As Big Finish celebrates its 200th main Doctor Who range release, I decided to take a look back on some of the old favorites and see if they still held up.
Intended as the Cybermen version of “Genesis of the Daleks,” “Spare Parts” is one of the more revered stories from Big Finish. And yet as I listened, I couldn’t recall when or if I’d heard this one before. I feel like I should have heard it when it first came out, but I couldn’t recall many details beyond superficial ones.
Arriving on Mondas in the last days before the population became fully Cyber-ized, the fifth Doctor and Nyssa find themselves embroiled in the politics that helped created the earliest Cybermen. Listening to “Spare Parts,” I couldn’t help but feel that Marc Platt has crafted a superb prelude to “The Tenth Planet” and that I should dust off that DVD and visit the classic serial again.
What could have been a simple imitation of “Genesis of the Daleks” becomes something a bit deeper and different. There’s no one unifying voice for the Cybermen as there was with the Daleks. Instead we see various members of the population and how they react to the developments taking place within their society and on their world. Platt allows us a bit of time to get invested and interested in these characters before he begins changing them into what will eventually become the Cybermen. (If you’ve seen the new series, there are certain sequences from the story that were used in the return of the Cybermen there, though I’d argue they are more effective here).
Peter Davison and Sarah Sutton are on the top of their game in this one. I’d argue that the story is a richer one for Nyssa than much of what we got in the classic series. But that’s probably because the classic series was less character driven than the Big Finish stories or the new series are. Both actors rise to the occasion, though it’s interesting to hear the Doctor shuffle to the sidelines for a bit of the story instead of the companion.

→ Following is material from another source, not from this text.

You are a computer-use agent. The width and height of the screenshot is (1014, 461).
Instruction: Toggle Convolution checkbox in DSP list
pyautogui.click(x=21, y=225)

There are even some twists and turns along the way to really keep things interesting. I’ll admit that Platt caught me by surprise with one of the cliffhangers and its implications. My reaction to the cliffhanger (which I went in unaware of it) leads me to believe I didn’t listen to this one when it first came out because I can’t see myself forgetting it.
The big question surrounding this one is — can it really live up to the hype?
I’ll go out and say yes, yes it can. There’s a reason this one is so well regarded and it still shows through. Even with the new series delivering some stellar stories, this is one of the more engaging and memorable Doctor Who stories I’ve had the pleasure of experiencing.
The only negative is the realization of The Committee. The voice used sounds a bit too much like the Cylons from the original Battlestar Galactica and that makes some of their long bits of dialogue difficult to listen to and concentrate on.